What we’ve realized is that PowerShell’s creators are a bit lazy—and that’s a good thing. Because they didn’t want to have to code a -HostName
parameter for every single cmdlet, they created a shell-wide system called remoting. This system enables you to run any cmdlet on a remote computer. In fact, you can even run commands that exist on the remote computer but that don’t exist on your own computer—meaning you don’t always have to install every administrative cmdlet on your workstation. This remoting system is powerful, and it offers interesting administrative capabilities.
Note Remoting is a huge, complex technology. We introduce you to it in this chapter and cover usage scenarios that you’ll deal with 80% to 90% of the time. But we can’t cover it all, so in the “Further exploration” section at the end of this chapter, we point you to a must-have resource that covers remoting’s configuration options.
Remote PowerShell works somewhat similarly to Telnet and other age-old remote-control technologies. When you run a command, it’s running on the remote computer—only the results of that command come back to your computer.
PowerShell uses a communications protocol called Web Services for Management (WSMan). WSMan operates entirely over HTTP or HTTPS (HTTP by default), making it easy to route through firewalls if necessary (because each of those protocols uses a single port to communicate). Microsoft’s implementation of WSMan comes in the form of a background service, Windows Remote Management (WinRM). WinRM is installed by default on Windows 10 devices and Server 2012 and up. By default, these services are disabled but can easily be enabled individually or by group policy.

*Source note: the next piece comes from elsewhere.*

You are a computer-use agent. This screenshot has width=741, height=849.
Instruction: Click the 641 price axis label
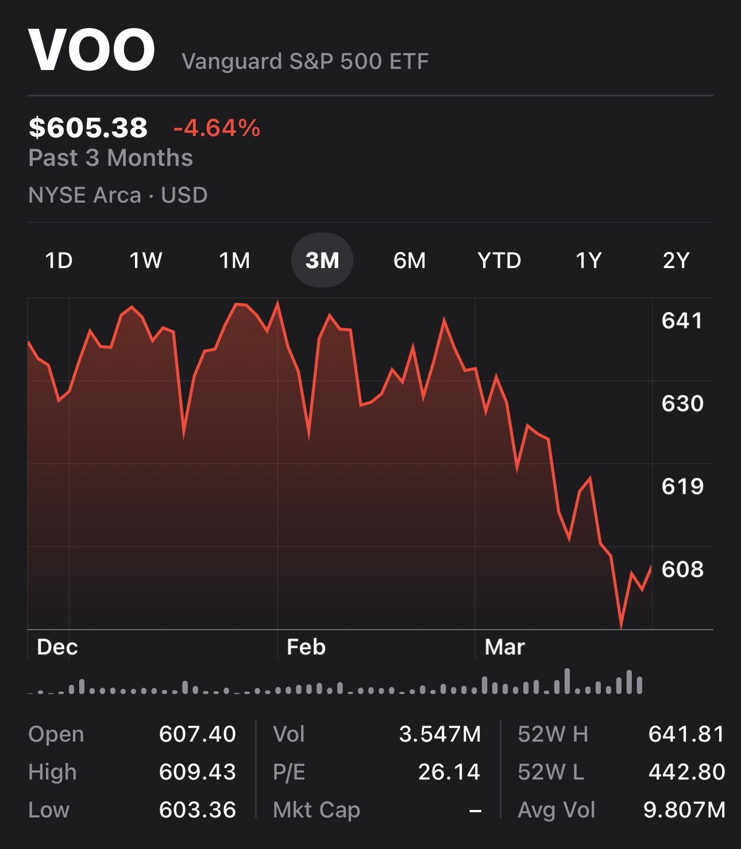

As you can guess, WSMan and WinRM are Windows-only services. So in order for PowerShell to have remoting capabilities, the team decided that it would be best to use the industry standard Secure Shell (SSH). SSH makes it easy to route through firewalls if necessary (because that protocol uses a single port to communicate) and has been used by Linux professionals for decades. Microsoft has ported OpenSSH to Windows, so you can even use this to remote into Windows.
You’ve already learned that PowerShell cmdlets all produce objects as their output. When you run a remote command, its output objects need to be put into a form that can be easily transmitted over a network. XML, it turns out, is an excellent way to do that, so PowerShell automatically serializes those output objects into XML. The XML is transmitted across the network and is then deserialized on your computer back into objects that you can work with inside PowerShell. Serialization and deserialization are really just a form of format conversion: from objects to XML (serialization), and from XML to objects (deserialization).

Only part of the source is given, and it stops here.